A Southern friend once told me that “bless his heart” is Dixie code for “he’s so stupid.” Since Dee is a Chicago gal, I figured she might mean something different. Anyway, I was too grateful to argue. Somehow the scattered pieces of our enterprise had been gathered together and we had been forged into a team—exhausted and gasping and streaming with sweat, sure, but still a team.
And Dee, it was now blindingly apparent to me, was a woman who had found her true calling.
CHAPTER 5
The Obstacles of My Affections
Dusty and I spent a year and a half slowly building proficiency, speed, and (theoretically) mastery of the ten obstacles that comprise an agility course. I’ve alluded to these before, but, to convey exactly what mastering them involves, I’ll describe them a tad more explicitly. In no particular order, we have:
The A-frame: Two large platforms, about three feet wide, hinged together to form an A (hence the name). The dog’s job is to climb up one side, then descend the other. Sounds easy, but this baby gets steep—between five and six feet. Sometimes bigger dogs, when their center of gravity tilts too far, can find themselves skittering down on their stomachs, like it’s a waterslide.
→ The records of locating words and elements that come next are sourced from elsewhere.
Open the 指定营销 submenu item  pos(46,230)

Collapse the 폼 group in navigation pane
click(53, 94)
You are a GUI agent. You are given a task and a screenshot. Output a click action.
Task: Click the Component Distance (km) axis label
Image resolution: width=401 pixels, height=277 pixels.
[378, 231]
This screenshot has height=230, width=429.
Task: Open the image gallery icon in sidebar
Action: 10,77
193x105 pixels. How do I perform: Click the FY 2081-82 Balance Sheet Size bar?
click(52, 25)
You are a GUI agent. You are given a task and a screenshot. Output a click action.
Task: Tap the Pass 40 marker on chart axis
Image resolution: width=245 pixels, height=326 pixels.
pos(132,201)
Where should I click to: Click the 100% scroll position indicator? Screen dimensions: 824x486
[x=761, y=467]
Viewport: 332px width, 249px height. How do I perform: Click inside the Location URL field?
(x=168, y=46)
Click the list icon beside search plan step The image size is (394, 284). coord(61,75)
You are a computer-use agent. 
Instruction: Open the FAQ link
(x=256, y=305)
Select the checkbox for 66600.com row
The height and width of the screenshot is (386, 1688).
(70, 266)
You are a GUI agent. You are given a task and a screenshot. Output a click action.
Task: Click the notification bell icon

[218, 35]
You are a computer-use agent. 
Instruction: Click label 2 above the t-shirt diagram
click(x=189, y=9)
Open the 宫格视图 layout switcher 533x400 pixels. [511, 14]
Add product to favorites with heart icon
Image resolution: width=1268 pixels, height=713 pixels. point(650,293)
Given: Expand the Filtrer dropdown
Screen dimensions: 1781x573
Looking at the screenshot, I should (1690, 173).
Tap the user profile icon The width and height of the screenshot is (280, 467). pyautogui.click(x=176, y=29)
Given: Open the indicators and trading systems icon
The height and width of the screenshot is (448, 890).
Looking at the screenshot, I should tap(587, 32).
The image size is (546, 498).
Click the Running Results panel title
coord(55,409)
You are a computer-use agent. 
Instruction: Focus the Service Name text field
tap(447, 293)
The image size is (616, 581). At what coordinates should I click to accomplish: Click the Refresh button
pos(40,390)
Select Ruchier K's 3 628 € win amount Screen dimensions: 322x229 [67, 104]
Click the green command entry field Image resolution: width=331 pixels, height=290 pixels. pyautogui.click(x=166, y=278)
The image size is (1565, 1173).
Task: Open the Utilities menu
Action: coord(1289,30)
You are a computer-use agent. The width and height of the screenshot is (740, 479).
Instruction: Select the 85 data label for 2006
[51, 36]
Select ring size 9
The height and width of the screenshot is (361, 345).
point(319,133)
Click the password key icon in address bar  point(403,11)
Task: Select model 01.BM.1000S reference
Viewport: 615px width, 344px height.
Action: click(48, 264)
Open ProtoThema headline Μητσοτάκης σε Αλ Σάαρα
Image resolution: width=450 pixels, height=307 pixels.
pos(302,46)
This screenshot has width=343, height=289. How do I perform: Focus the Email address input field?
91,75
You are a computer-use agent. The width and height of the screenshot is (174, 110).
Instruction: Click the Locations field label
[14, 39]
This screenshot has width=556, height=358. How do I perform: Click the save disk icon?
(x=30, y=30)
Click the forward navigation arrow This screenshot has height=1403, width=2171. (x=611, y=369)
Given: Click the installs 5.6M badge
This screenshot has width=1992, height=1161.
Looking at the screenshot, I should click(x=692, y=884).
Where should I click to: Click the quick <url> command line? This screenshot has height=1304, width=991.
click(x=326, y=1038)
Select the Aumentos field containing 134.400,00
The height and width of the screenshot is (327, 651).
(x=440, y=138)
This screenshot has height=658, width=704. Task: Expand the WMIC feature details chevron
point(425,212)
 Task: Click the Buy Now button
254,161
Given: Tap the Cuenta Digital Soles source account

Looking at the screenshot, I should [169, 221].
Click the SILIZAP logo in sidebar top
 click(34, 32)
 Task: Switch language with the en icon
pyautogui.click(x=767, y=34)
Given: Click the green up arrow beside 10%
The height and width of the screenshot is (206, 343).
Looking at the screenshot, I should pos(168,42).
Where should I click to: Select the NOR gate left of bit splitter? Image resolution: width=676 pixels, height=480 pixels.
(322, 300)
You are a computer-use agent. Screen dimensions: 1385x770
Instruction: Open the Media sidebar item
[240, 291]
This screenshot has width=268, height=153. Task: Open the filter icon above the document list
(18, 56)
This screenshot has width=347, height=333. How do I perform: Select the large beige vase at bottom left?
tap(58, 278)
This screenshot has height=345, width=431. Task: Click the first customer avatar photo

The dog walk: Three planks, eight to twelve feet long and about a foot wide, joined so that the center plank is roughly four feet off the ground. As with the A-frame, the dog must traverse its length.
Jumps: Just to recap, several kinds are used in trials, of different materials and widths. Each bar can be raised or lowered, from eight to twenty-four inches, depending on the dog’s height at the withers. Knocking a bar off its frame is an immediate NQ. It’s also very embarrassing for the handler—sort of like farting in church.
Broad jumps: Same principle as the above, only the emphasis is on the length of the jump rather than its height. The dog jumps horizontally over a row of slats, rather than vertically over a bar.